# JOB
Write out the records from the line containing "The image size" through the line containing "pos(575,104)", both lines included, without the pictures.

# TASK INPUT
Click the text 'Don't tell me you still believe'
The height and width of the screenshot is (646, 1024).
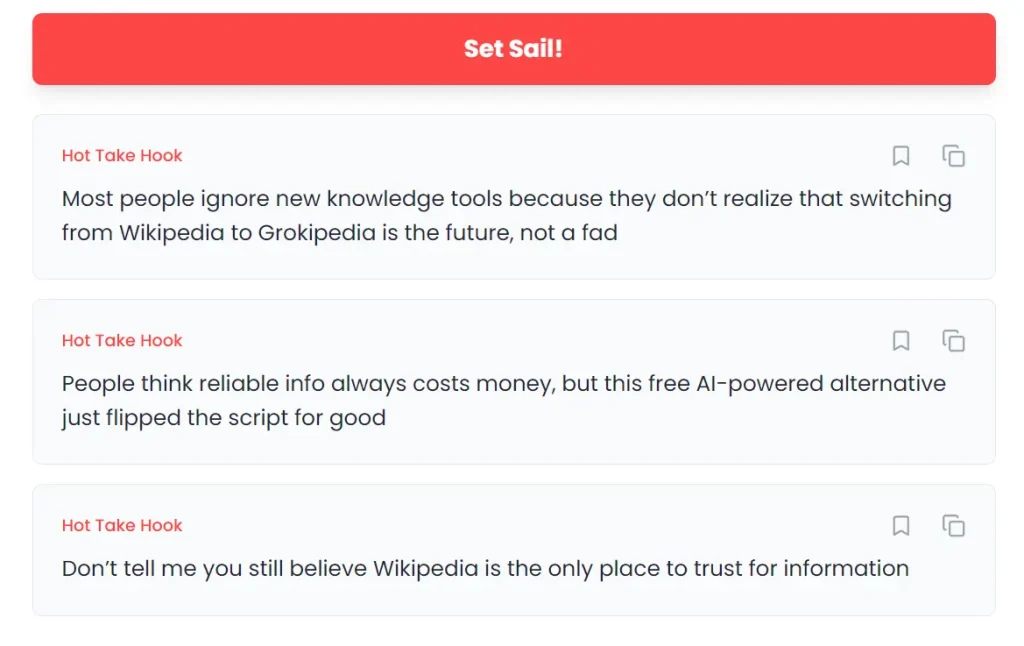tap(215, 569)
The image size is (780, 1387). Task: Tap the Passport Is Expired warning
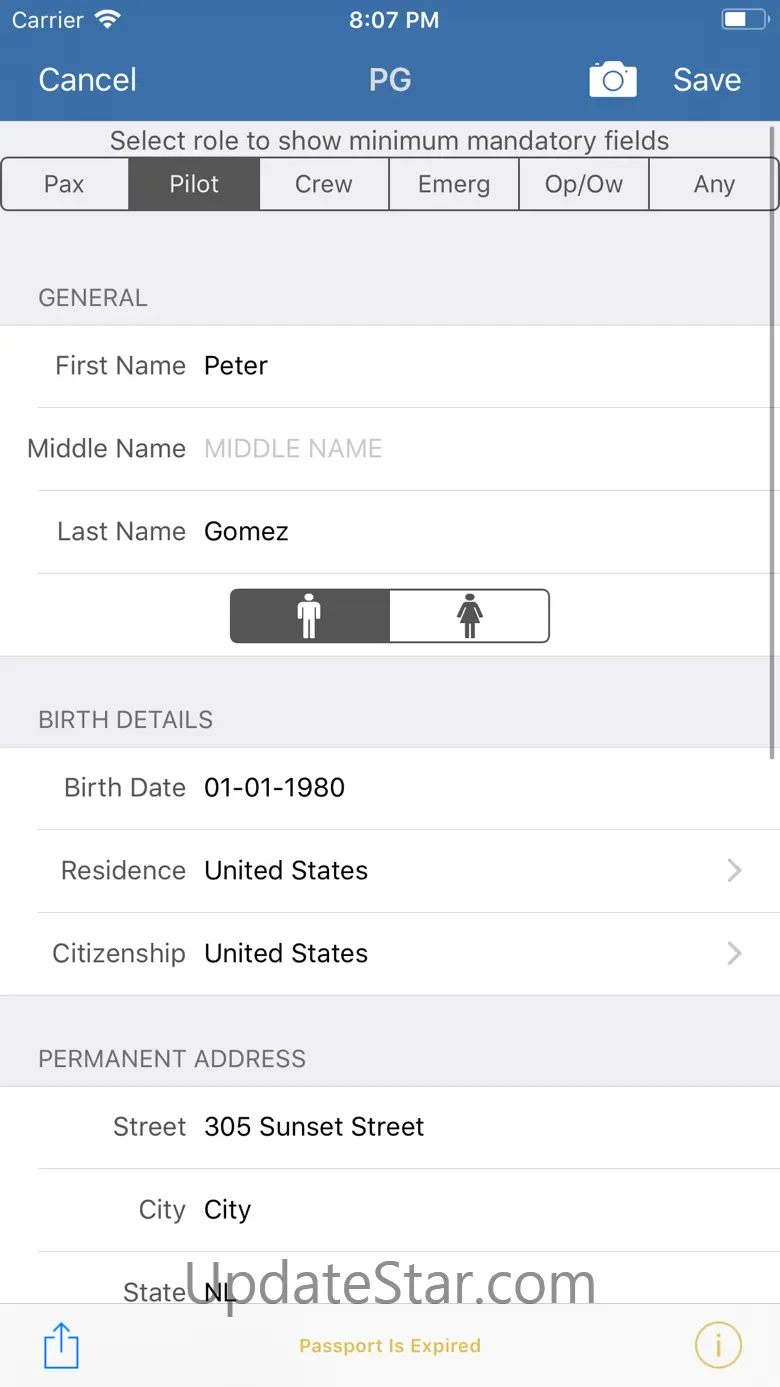tap(390, 1346)
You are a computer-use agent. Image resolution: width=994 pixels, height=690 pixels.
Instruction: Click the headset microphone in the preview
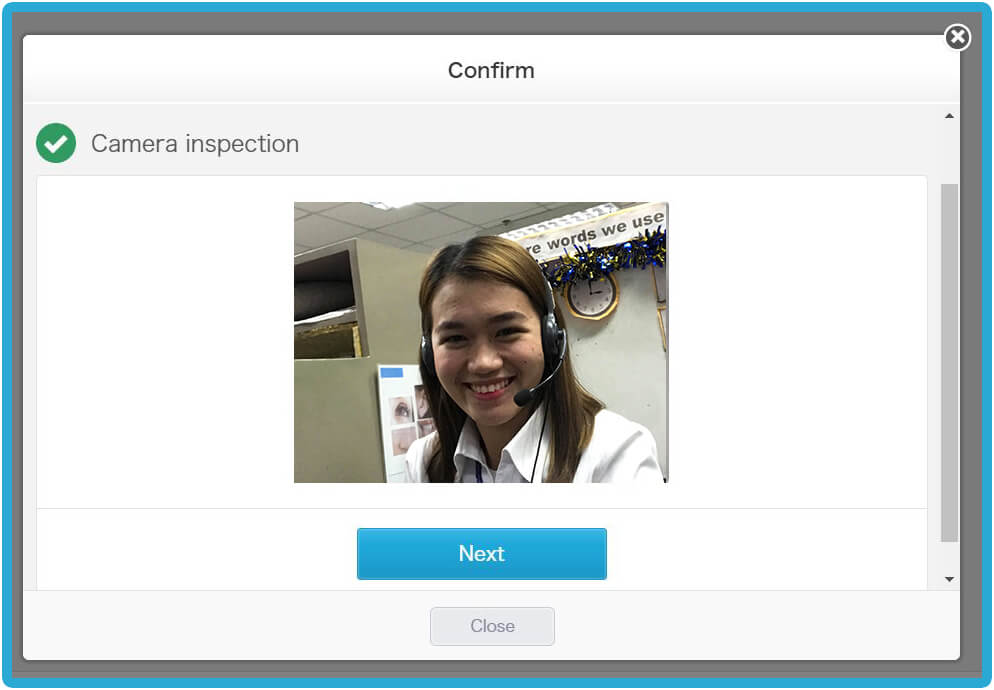pos(524,398)
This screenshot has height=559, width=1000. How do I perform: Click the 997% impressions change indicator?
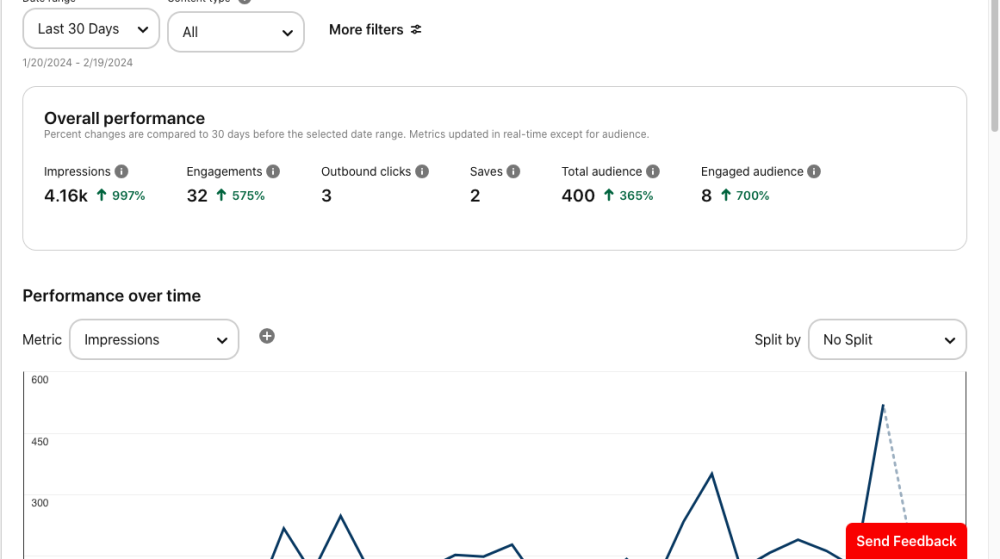[121, 196]
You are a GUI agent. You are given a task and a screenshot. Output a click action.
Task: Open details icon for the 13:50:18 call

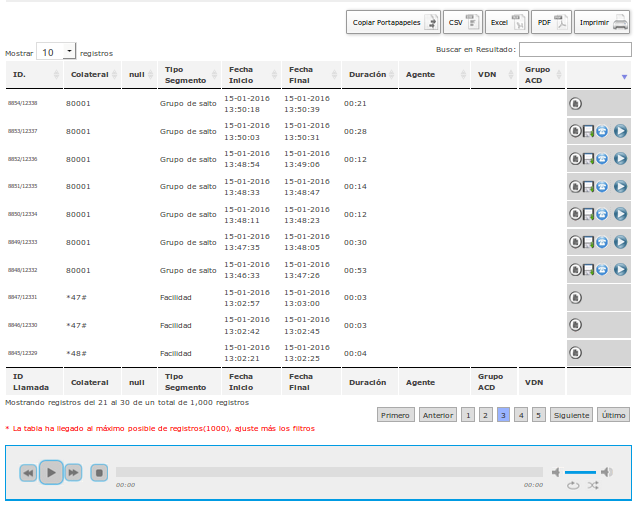pos(575,104)
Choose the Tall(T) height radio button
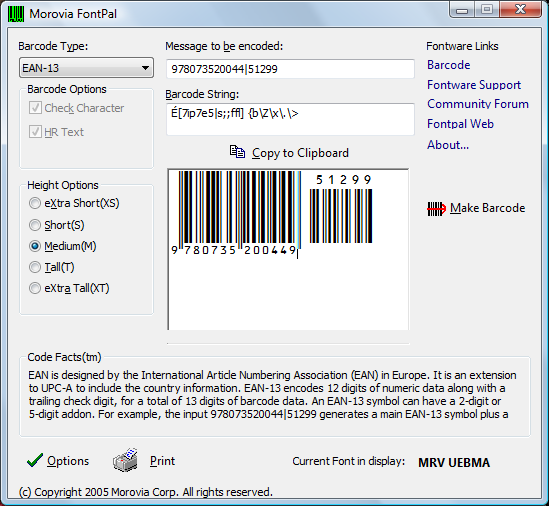 pos(35,267)
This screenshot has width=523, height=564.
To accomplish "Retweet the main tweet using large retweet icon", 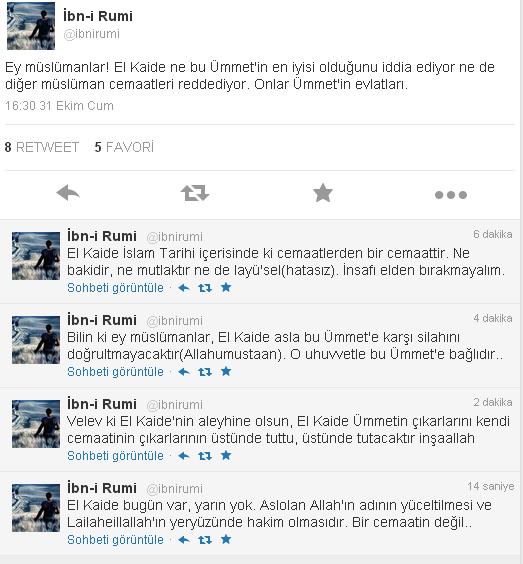I will click(195, 193).
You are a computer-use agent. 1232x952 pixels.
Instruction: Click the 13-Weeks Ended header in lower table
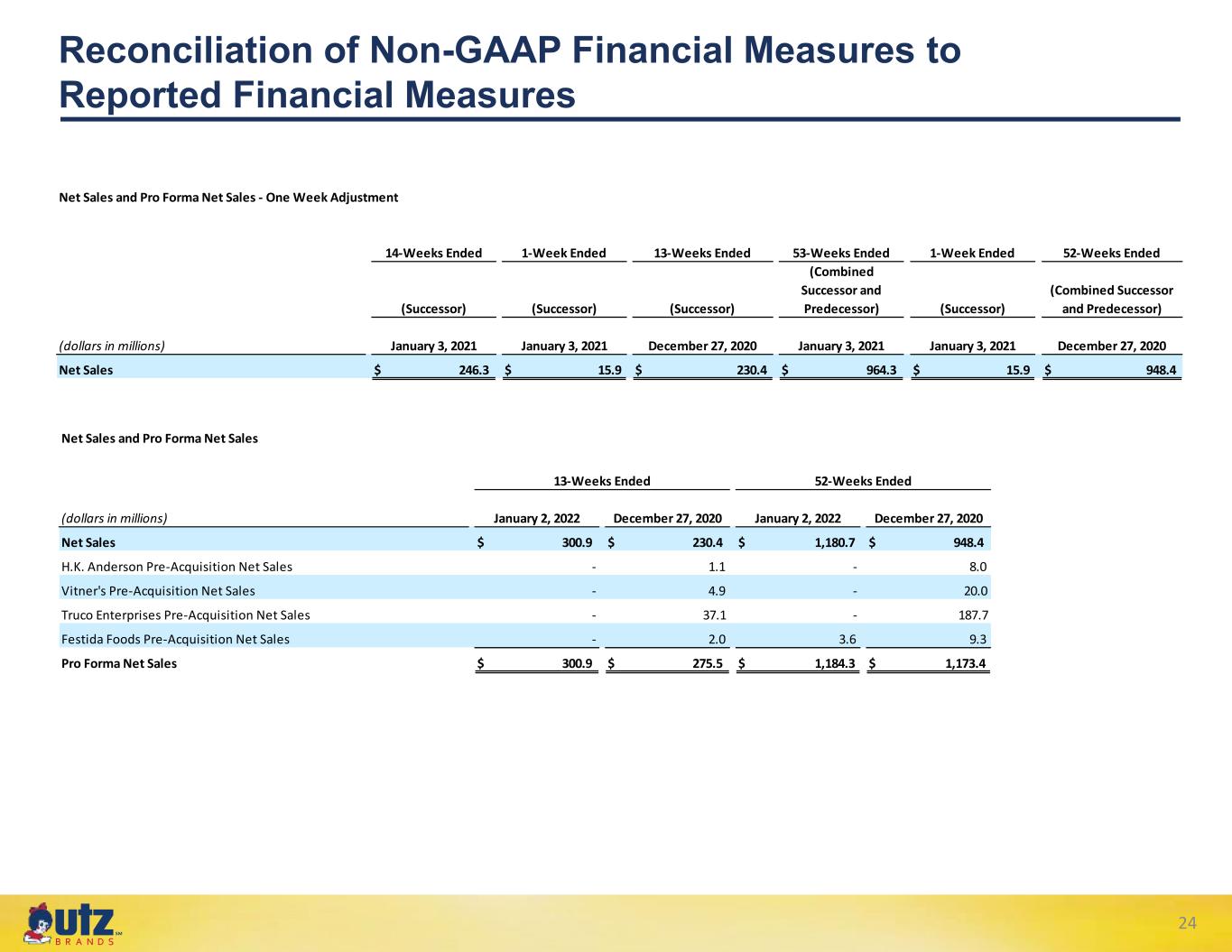(x=602, y=481)
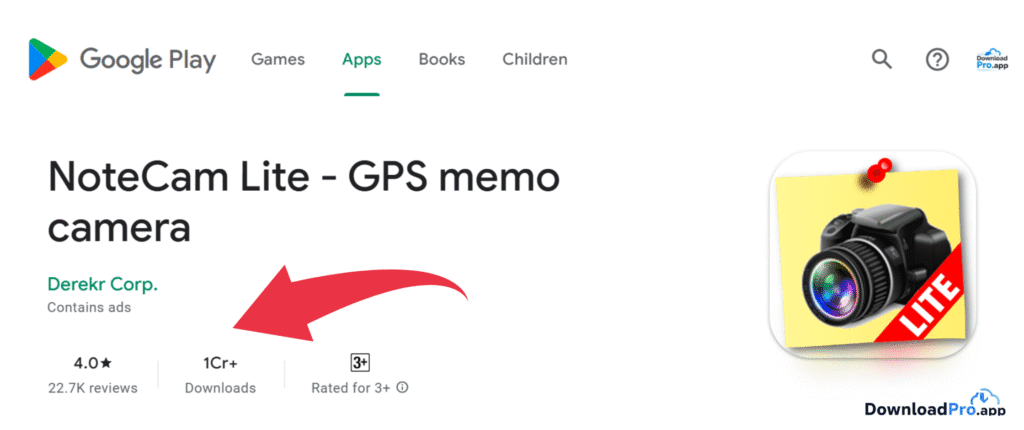Image resolution: width=1024 pixels, height=430 pixels.
Task: Open the Books tab
Action: click(x=442, y=59)
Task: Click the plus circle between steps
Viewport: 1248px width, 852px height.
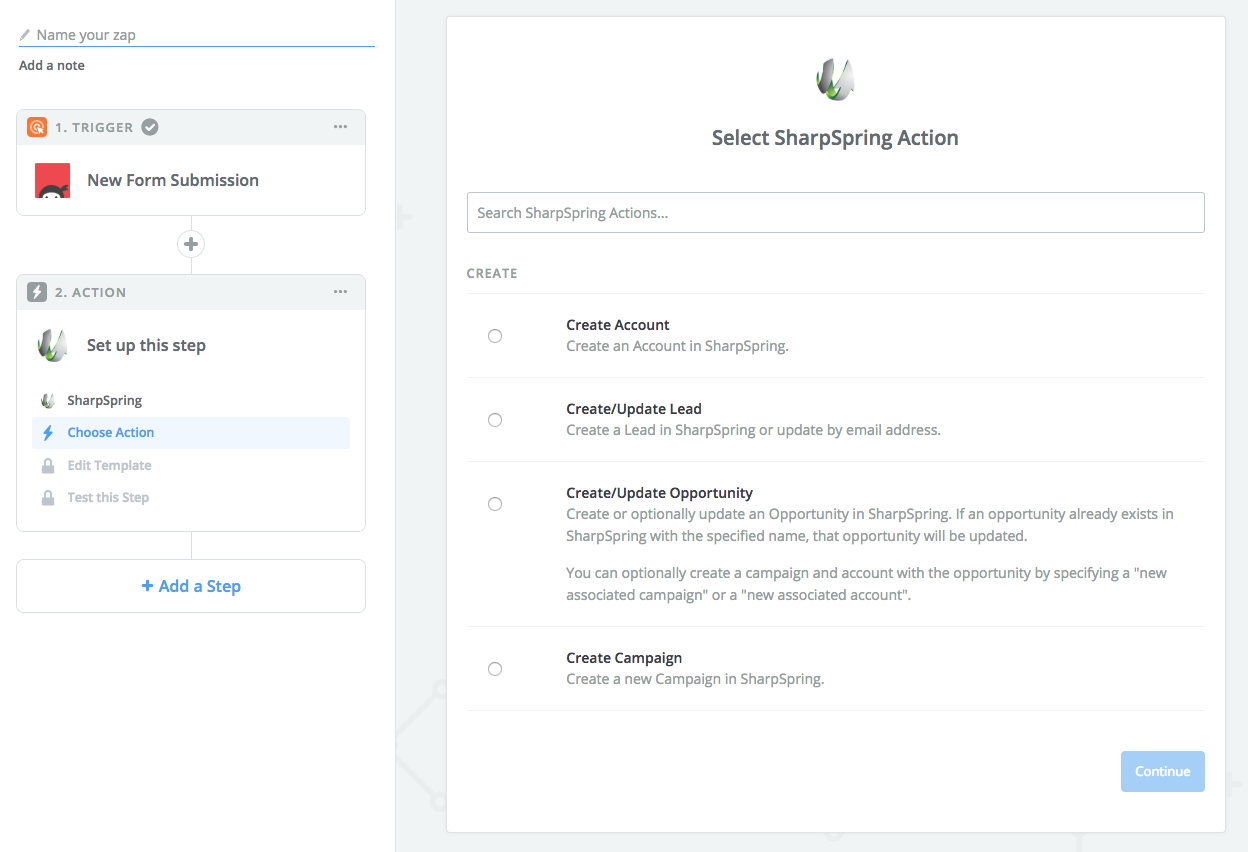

# EXPECTED ANSWER
The image size is (780, 1387). Task: Tap the Passport Is Expired warning
tap(390, 1346)
You are a computer-use agent. Image resolution: width=994 pixels, height=690 pixels.
Instruction: Click the headset microphone in the preview
pos(524,398)
This screenshot has height=559, width=1000. How do I perform: Click the 997% impressions change indicator?
[121, 196]
You are a GUI agent. You are given a task and a screenshot. Output a click action.
Task: Open details icon for the 13:50:18 call

pos(575,104)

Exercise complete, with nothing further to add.